EXERCISE TEXT |
TTT: Fine-tuning Transformers with TPUs or GPUs acceleration, written in Tensorflow2.0+

TTT or (Triple T) is short for a package for fine-tuning 🤗 Transformers with TPUs, written in Tensorflow2.0+. It is motivated to be completed due to bugs I found tricky to solve when using the xla library with PyTorch. As a newcomer to the TF world, I am humble to learn more from the community and hence it is open sourced here.

Update (2020-11-4):

Demo

Open In Colab

The following demonstrates the example of fine-tuning T5-small for sst2 (example_t5.py).

Features

  • Switch between TPUs and GPUs easily.
  • Stable training on TPUs.
  • Customize datasets or load from HF's datasets library.
  • Using pretrained tensorflow weights from the open-source library - 🤗 transformers.
  • Fine-tuning BERT-like transformers (DistilBert, ALBERT, Electra, RoBERTa) using keras High-level API.
  • Fine-tuning T5-like transformers using customize training loop, written in tensorflow2.0.
  • Supported tasks include single sequence-based classification task (both BERT-like models and T5 model), and translation, QA, or summarization (T5, as long as an example is characterized by: {"source","....","target","...."}

Quickstart

Install

pip install pytriplet

or if you want to get the latest updates:

git clone https://github.com/wangcongcong123/ttt.git
cd ttt
pip install -e .
  • make sure transformers>=3.1.0. If not, install via pip install transformers -U

update (2020-09-13): Example generation for T5 pretraining objective

from ttt import iid_denoise_text
text="ttt is short for a package for fine-tuning 🤗 Transformers with TPUs, written in Tensorflow2.0"
# here the text is split by space to tokens, you can use huggingface's T5Tokenizer to tokenize as well.
original, source, target=iid_denoise_text(text.split(), span_length=3, corrupt_ratio=0.25)

# original: ['ttt', 'is', 'short', 'for', 'a', 'package', 'for', 'fine-tuning', '🤗', 'Transformers', 'with', 'TPUs,', 'written', 'in', 'Tensorflow2.0']
# source: ['ttt', '<extra_id_0>', 'a', 'package', 'for', 'fine-tuning', '🤗', 'Transformers', 'with', '<extra_id_1>', '<extra_id_2>']
# target: ['<extra_id_0>', 'is', 'short', 'for', '<extra_id_1>', 'TPUs,', 'written', 'in', 'Tensorflow2.0']

Update (2020-10-15): Example of fine-tuning T5 for translation (example_trans_t5.py)

EXERCISE DATA |
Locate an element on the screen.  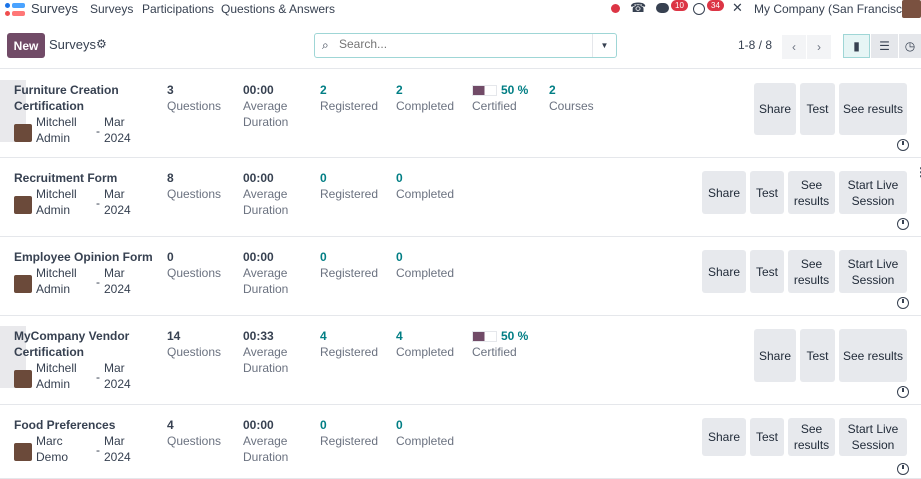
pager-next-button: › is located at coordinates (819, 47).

* * *

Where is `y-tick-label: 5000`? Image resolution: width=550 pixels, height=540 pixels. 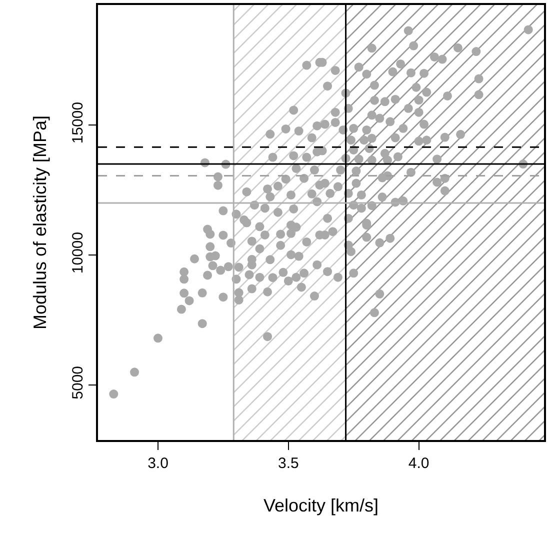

TASK REQUIREMENTS |
a. In the TTT text, what minimum version of transformers does the package require?
b. Please write the next few lines of the TTT text, picking up after its final line.
The two listing blocks play no part in this exercise.

RESULTS FOR THE EXERCISE |
a. Version 3.1.0 or higher (transformers>=3.1.0).

b.
Fine-tuning: No boilerplate codes changed (the same as example_t5) except for the following args:

# any one from MODELS_SUPPORT (check:ttt/args.py)
args.model_select = "t5-small"
# the path to the translation dataset, each line represents an example in jsonl format like: {"target": "...", "source","..."}
# it will download automatically for the frist time from: https://s3.amazonaws.com/datasets.huggingface.co/translation/wmt_en_ro.tar.gz
args.data_path = "data/wmt_en_ro"
# any one from TASKS_SUPPORT (check:ttt/args.py)
args.task = "translation"
args.max_src_length=128
args.max_tgt_length=128
args.source_field_name="source"
args.target_field_name="target"
args.eval_on="bleu" #this refers to sacrebleu as used in T5 paper

** On a TPUv3-8, the bleu score achieved by t5-base is 27.9 (very close to 28 as reported in the T5 paper), the fine-tuning args are here and training log is here.

Example of fine-tuning BERT for sst2 (example_bert.py)

from ttt import *

if __name__ == '__main__':
    args = get_args()
    # check what args are available
    logger.info(f"args: {json.dumps(args.__dict__, indent=2)}")
    ############### customize args
    # args.use_gpu = True
    args.use_tpu = True
    args.do_train = True
    args.use_tb = True
    # any one from MODELS_SUPPORT (check:ttt/args.py)
    args.model_select = "bert-base-uncased"
    # select a dataset following jsonl format, where text filed name is "text" and label field name is "label"
    args.data_path = "data/glue/sst2"
    # any one from TASKS_SUPPORT (check:ttt/args.py)
    args.task = "single-label-cls"
    args.log_steps = 400
    # any one from LR_SCHEDULER_SUPPORT (check:ttt/args.py)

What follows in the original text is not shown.